On Thu, Nov 04, 2004 at 11:20:54PM +1100, Nick Piggin wrote:
> Marcelo Tosatti wrote:
> >On Wed, Oct 27, 2004 at 06:02:12PM +1000, Nick Piggin wrote:
> >
> >>2/3
> >
> >
> >>
> >>Move the watermark checking code into a single function. Extend it to 
> >>account
> >>for the order of the allocation and the number of free pages that could 
> >>satisfy
> >>such a request.
> >>
> >>Signed-off-by: Nick Piggin <nickpiggin@yahoo.com.au>
> >
> >
> >Hi Nick,
> >
> >I have a few comments and doubts.
> >
> 
> Hi Marcelo,
> Thanks for the comments and review. It is always very helpful to
> have more eyes on this area of code especially. Let's see...
> 
> >
> >>linux-2.6-npiggin/include/linux/mmzone.h |    2 +
> >>linux-2.6-npiggin/mm/page_alloc.c        |   58 
> >>++++++++++++++++++++-----------
> >>2 files changed, 41 insertions(+), 19 deletions(-)
> >>
> >>diff -puN mm/page_alloc.c~vm-alloc-order-watermarks mm/page_alloc.c
> >>--- linux-2.6/mm/page_alloc.c~vm-alloc-order-watermarks	2004-10-27 
> >>16:41:32.000000000 +1000
> >>+++ linux-2.6-npiggin/mm/page_alloc.c	2004-10-27 
> >>17:53:33.000000000 +1000
> >>@@ -586,6 +586,37 @@ buffered_rmqueue(struct zone *zone, int 
> >>}
> >>
> >>/*
> >>+ * Return 1 if free pages are above 'mark'. This takes into account the 
> >>order
> >>+ * of the allocation.
> >>+ */
> >>+int zone_watermark_ok(struct zone *z, int order, unsigned long mark,
> >>+		int alloc_type, int can_try_harder, int gfp_high)
> >>+{
> >>+	/* free_pages my go negative - that's OK */
> >>+	long min = mark, free_pages = z->free_pages - (1 << order) + 1;
> >>+	int o;
> >>+
> >>+	if (gfp_high)
> >>+		min -= min / 2;
> >>+	if (can_try_harder)
> >>+		min -= min / 4;
> >>+
> >>+	if (free_pages <= min + z->protection[alloc_type])
> >>+		return 0;
> >>+	for (o = 0; o < order; o++) {
> >>+		/* At the next order, this order's pages become unavailable 
> >>*/
> >>+		free_pages -= z->free_area[order].nr_free << o;
> >>+
> >>+		/* Require fewer higher order pages to be free */
> >>+		min >>= 1;
> >
> >
> >I can't understand this.

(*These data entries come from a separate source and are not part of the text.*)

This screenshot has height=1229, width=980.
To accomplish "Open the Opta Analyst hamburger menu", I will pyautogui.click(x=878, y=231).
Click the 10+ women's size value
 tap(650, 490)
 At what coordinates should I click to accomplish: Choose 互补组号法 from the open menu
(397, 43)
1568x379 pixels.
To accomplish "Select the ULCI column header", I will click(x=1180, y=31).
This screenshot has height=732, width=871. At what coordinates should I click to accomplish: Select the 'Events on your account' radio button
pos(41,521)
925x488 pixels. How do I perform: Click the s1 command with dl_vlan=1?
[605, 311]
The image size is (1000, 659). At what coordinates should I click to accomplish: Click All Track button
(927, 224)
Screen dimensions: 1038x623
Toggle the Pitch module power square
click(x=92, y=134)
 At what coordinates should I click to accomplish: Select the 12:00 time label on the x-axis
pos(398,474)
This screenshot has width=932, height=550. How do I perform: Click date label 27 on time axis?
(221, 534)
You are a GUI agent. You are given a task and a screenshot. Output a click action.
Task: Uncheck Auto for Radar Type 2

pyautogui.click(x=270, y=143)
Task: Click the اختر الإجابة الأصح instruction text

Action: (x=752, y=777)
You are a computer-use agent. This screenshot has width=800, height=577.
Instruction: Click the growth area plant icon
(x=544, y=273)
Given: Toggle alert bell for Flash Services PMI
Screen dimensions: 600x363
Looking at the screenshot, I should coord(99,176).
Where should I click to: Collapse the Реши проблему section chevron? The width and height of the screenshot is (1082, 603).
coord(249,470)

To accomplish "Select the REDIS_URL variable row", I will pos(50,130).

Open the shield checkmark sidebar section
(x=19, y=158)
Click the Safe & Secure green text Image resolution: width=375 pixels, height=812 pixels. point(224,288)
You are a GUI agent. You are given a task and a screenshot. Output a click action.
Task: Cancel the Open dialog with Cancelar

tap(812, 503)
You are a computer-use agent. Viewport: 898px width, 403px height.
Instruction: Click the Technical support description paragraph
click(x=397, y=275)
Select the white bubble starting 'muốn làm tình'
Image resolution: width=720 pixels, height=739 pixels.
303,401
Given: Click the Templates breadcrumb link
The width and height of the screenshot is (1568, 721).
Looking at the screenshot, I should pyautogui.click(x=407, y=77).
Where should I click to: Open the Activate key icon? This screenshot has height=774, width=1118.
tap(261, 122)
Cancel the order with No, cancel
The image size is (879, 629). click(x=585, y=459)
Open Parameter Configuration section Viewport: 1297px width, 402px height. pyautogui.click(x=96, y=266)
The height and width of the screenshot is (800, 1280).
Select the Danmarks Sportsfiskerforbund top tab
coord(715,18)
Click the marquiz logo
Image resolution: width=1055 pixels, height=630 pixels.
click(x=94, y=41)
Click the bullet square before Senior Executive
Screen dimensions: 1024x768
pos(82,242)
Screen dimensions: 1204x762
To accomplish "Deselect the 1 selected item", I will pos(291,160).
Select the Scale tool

You decrease from free_pages 
> >nr_order_free_pages << o, in a loop, and divide min by two.
> >
> >What is the meaning of "nr_free_pages[order] << o" ? Its only meaningful
> >when o == order?
> >
> >You're multiplying the number of free pages of the order the allocation
> >wants by "0, 1..order". The two values have different meanings, until 
> >o == order.
> >
> >In the first iteration of the loop, order is 0, so you decrease from 
> >free_pages "z->free_area[order].nr_free". Again, the two values mean 
> >different things.
> >
> >Can you enlight me?
> >
> >I see you're trying to have some kind of extra protection, but the 
> >calculation is difficult to understand for me.
> >
> 
> OK, we store the number of "order-pages" free for each order, so for
> example, 16K worth of order-2 pages (on a 4K page architecture) will
> count towards just 1 nr_free.
> 
> So now what we need to do in order to calculate, say the amount of memory
> that will satisfy order-2 *and above* (this is important) is the following:
> 
> 	z->free_pages - (order[0].nr_free << 0) - (order[1].nr_free << 1)

Shouldnt that be then

free_pages -= z->free_area[o].nr_free << o;

instead of the current 

free_pages -= z->free_area[order].nr_free << o;

No?

> to find order-3 and above, you also need to subtract (order[2].nr_free << 
> 2).
> 
> I quite liked this method because it has progressively less cost on lower
> order allocations, and for order-0 we don't need to do any calculation.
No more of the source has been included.